The cerebral computer tomography found spontaneous right internal front o-temporal hyperdensity with mass effect and almost complete collapse of the frontal horn of the homolateral ventricle surrounded by oedema and discrete sub-falcorian engagement. After the injection of contrast, a saccular aneurysm of about 13 × 10 mm was observed along the path of the middle cerebral artery with a neck at 02 mm (Figure 1).
The patient was transferred to the Neurosurgical department. An immediate endovascular treatment was performed by surgicalaneurysm clipping. She received also methylprednisolone. Hydroxychloroquine (400 mg) and azathioprine (100 mg, immunosuppressive therapy) were also maintained.
The short-term course was marked by the development of an incomplete left hemiplegia without intracranial hypertension syndrome or meningeal syndrome.

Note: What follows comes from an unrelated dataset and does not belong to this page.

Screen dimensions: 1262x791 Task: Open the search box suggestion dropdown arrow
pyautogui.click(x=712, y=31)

After three years follow up, there is a neurological sequalae such as brachial paralysis without lupus flairs or relapse of the neurologic events.
3. Discussion
We reported a case of SAH during SLE.
This complication has been rarely reported in the international literature. Mimori et al., identified 10 cases in a population of 258 patients, over a 20-year period, representing a prevalence of 3.9% [12]. The incidence was also estimated at 0.1% [13].

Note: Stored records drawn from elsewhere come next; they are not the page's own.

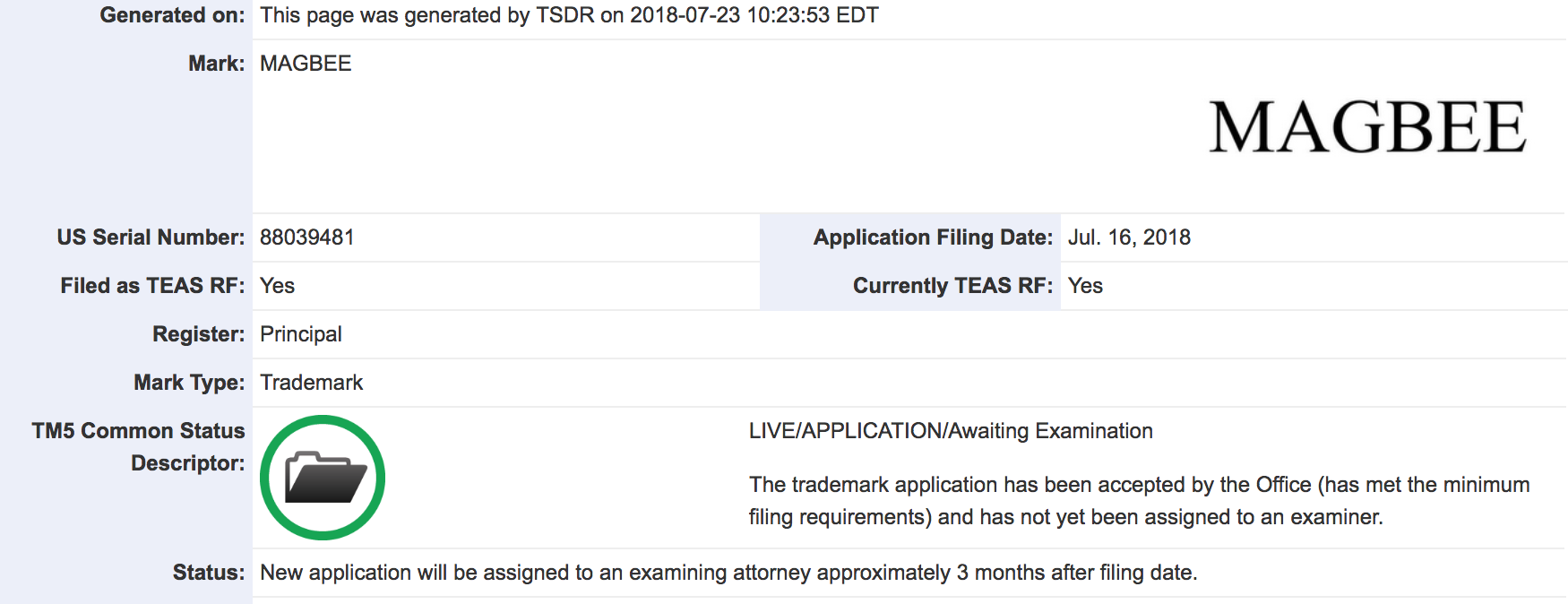
Task: Click the 'Status:' label at the bottom
Action: 208,573
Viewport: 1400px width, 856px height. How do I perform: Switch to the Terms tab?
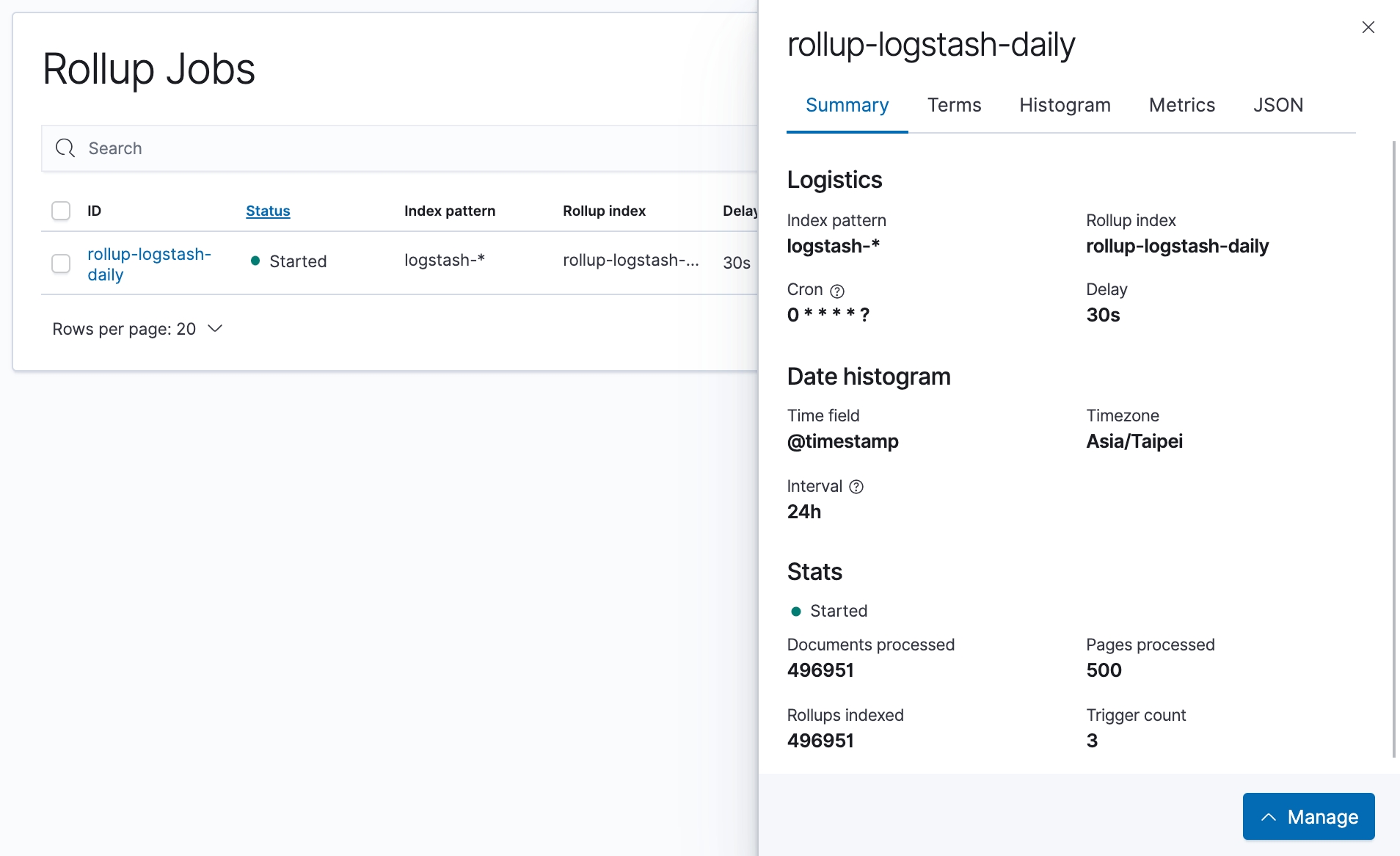(x=954, y=105)

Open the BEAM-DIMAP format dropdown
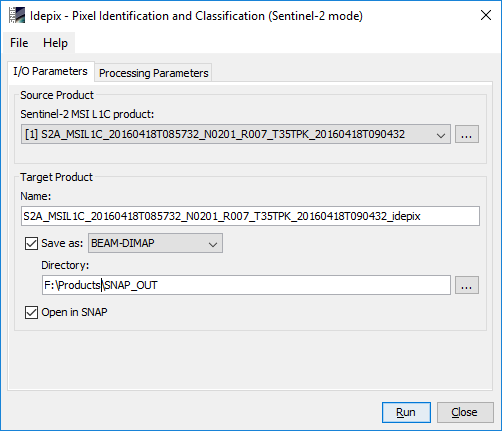click(155, 243)
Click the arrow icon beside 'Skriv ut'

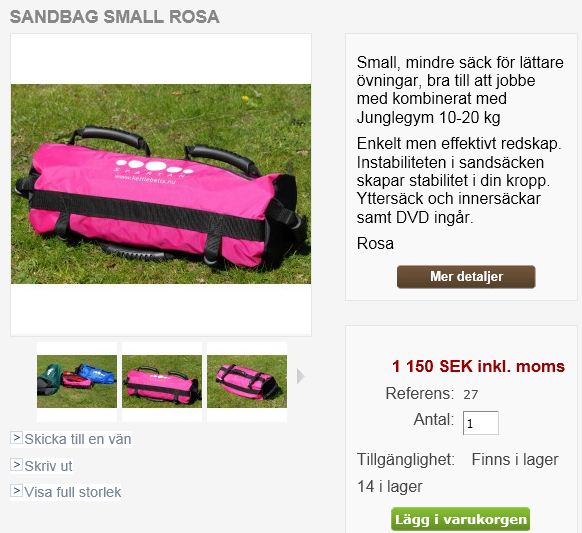pyautogui.click(x=16, y=465)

A meta-analysis of stroke in SLE, using population-based cohort studies by Holmqvist et al., showed that individuals with SLE have a threefold higher risk of intracerebral hemorrhage, and an almost fourfold increase in SAH risk [14] [15].

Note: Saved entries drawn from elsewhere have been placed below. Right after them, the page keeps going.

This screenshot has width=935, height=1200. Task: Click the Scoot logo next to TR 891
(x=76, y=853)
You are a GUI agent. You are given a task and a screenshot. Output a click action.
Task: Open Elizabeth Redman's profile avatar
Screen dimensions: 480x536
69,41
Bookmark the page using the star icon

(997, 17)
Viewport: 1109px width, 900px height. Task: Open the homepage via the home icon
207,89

The formation of aneurysm secondary to SLE has been related to inflammation of the vascular wall associated with fibroid necrosis [13].
This complication would occur as well as our observation, in patients under 50 years of age and with active SLE. Our patient had active disease and LN. In the report of Mimori et al., 07 patients (total of 10 patients) had LN and the disease was active in half of the cases [12]. Similar data, about association with LN have been also reported in the literature [16] [17]. This could be related to the severity of the disease.
Figure 1. Axial computer tomography. Haemorrhagic stroke by aneurysm rupture in our patient.
The diagnosis was made in our observation by Computer tomography angiography. It identified one saccular aneurysm, noted in half of the cases in the literature [13]. The multiple and fusiform character would be more associated with SLE cerebral vasculitis [13].
Emergency neurosurgical treatment is based on the placement of a clip or endovascular coil embolization. The prevention of vasospasm and the management of hydrocephalus would be conducted [13]. Medical treatment is not codified, as other subtype of NPSLE could be based on methylprednisolone and cyclophosphamide.
Mortality rate associated with aneurysm rupture during SLE is high, estimated at 60% [13]. SAH accompanied by active SLEwas associated with a poor prognosis, the five patients of Mamori’s study with active SLE had died [12]. Immediate neurosurgical management and the aggressive medical treatment (methylprednisolone bolus and immunosuppressants) could improve the prognosis of SAH with active SLE, similarly to our case.
The main limitation of our work is its nature which not allow draw definitive conclusion. However, this case report should contribute to a better knowledge rare complication of SLE and his management.
4. Conclusion
Hemorrhage by ruptured cerebral aneurysm is a rare and severe complication of SLE. The risk of damage is also significant. It may be associated with an age less than 50 years-old, disease activity and lupus nephritis. Immediate neurosurgical management and aggressive medical treatment may improve the prognosis.
Consent for Publication
Written informed consent for publication was obtained from the patients.